In recent years, digitalization has been progressing in our lives, and online learning, made possible by the use of individual computers, offers advantages, mainly in that it is not restricted by time or place, and that it facilitates managing learning progress. Furthermore, by fully utilizing the educational data that have become easier to obtain through online learning, the individualization of education is also progressing, enabling the presentation of appropriate educational materials to individual learners. For the individualization of education, checking learning progress through online tests is an important part of online learning to grasp students’ actual learning status and present appropriate teaching materials according to their abilities. Appropriate feedback based on online test results is also a crucial aspect of self-study.
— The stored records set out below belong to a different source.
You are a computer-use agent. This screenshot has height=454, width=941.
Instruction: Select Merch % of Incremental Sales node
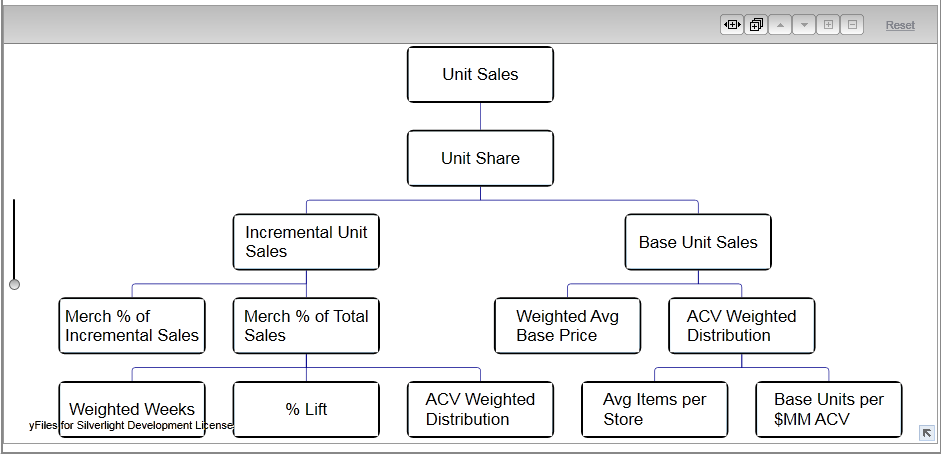click(x=132, y=326)
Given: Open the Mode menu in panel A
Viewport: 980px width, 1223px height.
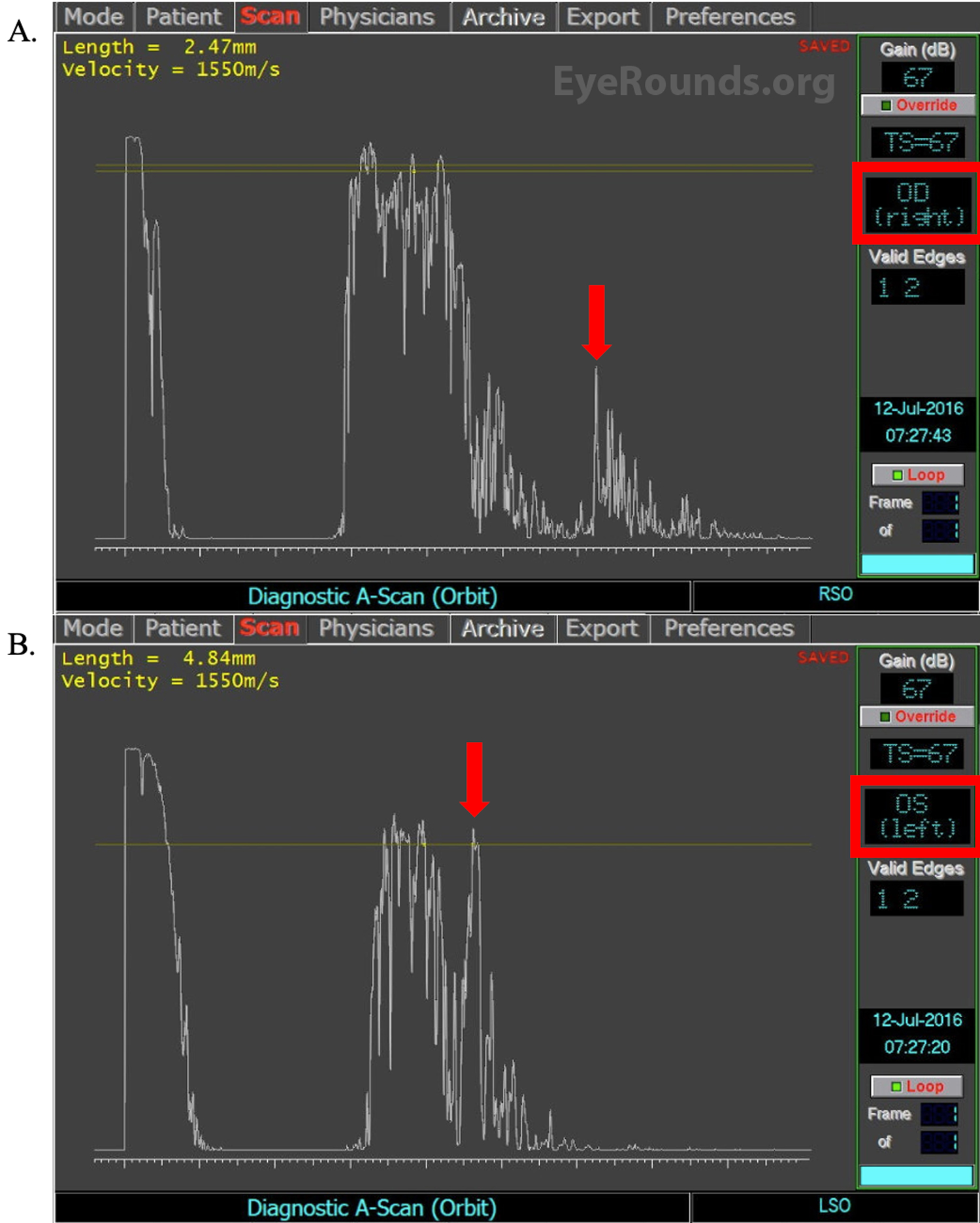Looking at the screenshot, I should point(94,17).
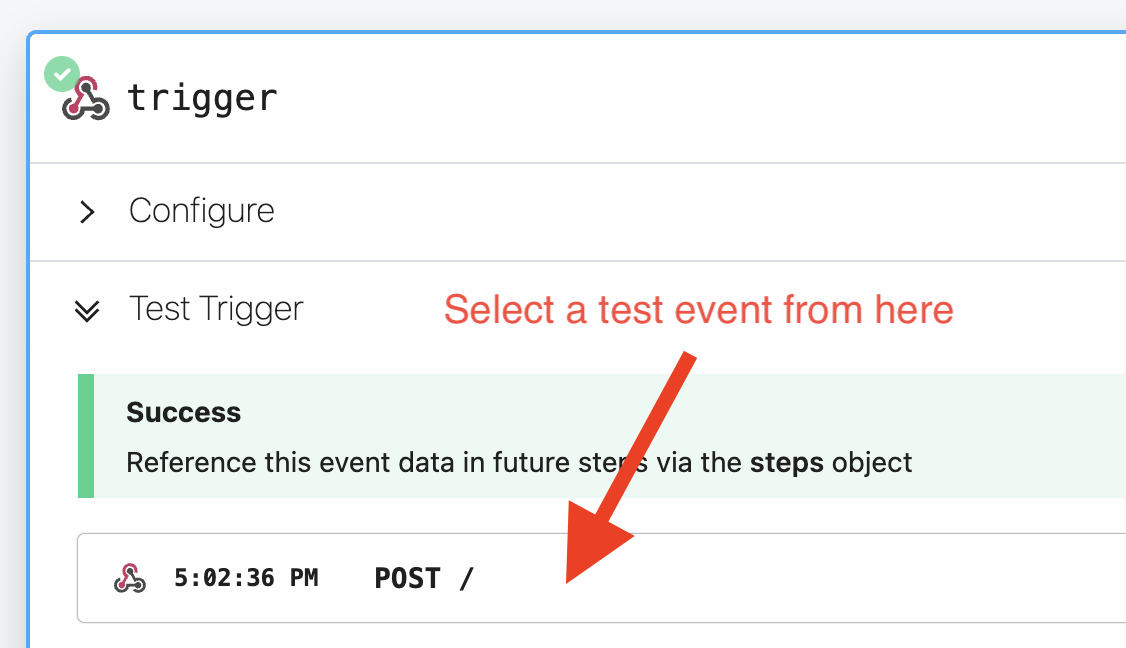Click the chevron next to Configure
Screen dimensions: 1126x648
coord(87,212)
However, the multiple-choice and numerical input methods used in many conventional online test formats limit the types of questions that can be asked and do not prevent guesswork, making it difficult to evaluate students’ abilities accurately based solely on the correctness of individual questions. An effective means to address these issues is, for example, a function that randomly generates multiple patterns of the same type of question. This function makes it difficult to cheat by sharing common answers among multiple students. Nevertheless, conventional question formats still have limitations in evaluating students’ ability to solve computational problems in science and mathematics. Therefore, a system has been proposed that allows students to submit their answers in mathematical expressions and automatically grades them. This system is gaining attention for its ability to provide appropriate grades to student responses while expanding the range of possible questions [9]. Since the system evaluates not only correct answers but also partial credit using mathematical formulas, it allows for a more detailed measurement of learners’ abilities from a single question. As a result, the analysis of online test answer data has received increasing attention.
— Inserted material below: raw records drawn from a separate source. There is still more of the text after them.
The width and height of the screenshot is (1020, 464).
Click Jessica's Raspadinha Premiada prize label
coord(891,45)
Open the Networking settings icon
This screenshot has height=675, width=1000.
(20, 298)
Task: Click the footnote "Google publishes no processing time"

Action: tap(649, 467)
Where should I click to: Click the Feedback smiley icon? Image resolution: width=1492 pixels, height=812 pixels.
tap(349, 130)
In a pioneering study of error analysis in an e-learning mathematics system, Kawazoe et al. analyzed errors in the log data of a drill-type linear algebra calculation teaching material and classified error patterns related to calculation procedures [5]. Nakamura et al. [8] proposed an algorithm that classifies incorrect answers according to the combination of elementary functions that make up each question and provides appropriate feedback and partial credit utilizing the Potential Response Tree (PRT), one of the features of the automatic mathematical expression grading system STACK, System for Teaching and Assessment using a Computer algebra Kernel (an outline of which is introduced in the next section). Furthermore, in relation to the classification of incorrect answers in STACK answer data, Higuchi et al. [4] proposed a method to quantitatively classify incorrect answers based on the similarity of tree structures, using the Tree Edit Distance (TED) [10] and Subtree Kernel [2] methods to express mathematical formula answers in tree structures. Kurihara et al. [6] successfully provided qualitative information on answer transitions for an entire class by representing the transition from incorrect to correct answers as a weighted directed graph and allowing students to use STACK as many times as needed to reach the correct answer after making an error.

Although previous answer analyses have included temporal information in weighted directed graphs, they lack dynamic insights into the process through which each learner transitions to correct answers. We believe that the dynamic information of the learners’ responses contains valuable insights into their thinking processes and its analysis is expected to clarify the learners’ comprehension processes. In this paper, we examine two methods to visualize each learner’s answer process in a class based on STACK answer data. One approach is to classify incorrect answers using PRT, and the other is to calculate the distance between correct and incorrect answers using TED.

2. OVERVIEW OF STACK

The STACK, an automatic mathematical grading system, developed by C. Sangwin and others in 2005 [1], is a system that can automatically assess the correctness of answers entered as mathematical expressions by utilizing the computer algebra system (CAS), Maxima. It is possible to classify incorrect responses and provide feedback according to the type of incorrect answer using a mechanism called the Potential Response Tree (PRT). For example, Figure 1 shows an example of a student’s answer and its evaluation, and PRT to evaluate the results of a calculus question \(\frac {\mathrm {d}}{\mathrm {d}x}\frac {1}{\sqrt {x}}\).In this PRT, the correct or incorrect answer is determined at node 1, and if the answer is correct (note 1 is true), 1 point is awarded, and if it is incorrect (note 1 is false), the message “Recall \(\sqrt {x} = x^{\frac 12}\).” is displayed and the program moves to node 2. If the answer matches -1/2*x*sqrt(x) (note 2 is true), the message “Typing error (forgot to put parentheses)” is given and 0.1 points are awarded, and if it does not match (note 2 is false), the program moves to node 3, determines whether the answer matches 1/sqrt(x)^3 (a common incorrect answer)(note 3 is true), and in that case, gives 0.1 points. If the answer does not match the answer (note 3 is false), no point is given. In the example in Figure 1 (left), the student’s response was \(\frac {1}{2\sqrt {x}}\), which did not match the candidate’s answer for node 3 of the PRT, resulting in an incorrect answer and a score of 0 points.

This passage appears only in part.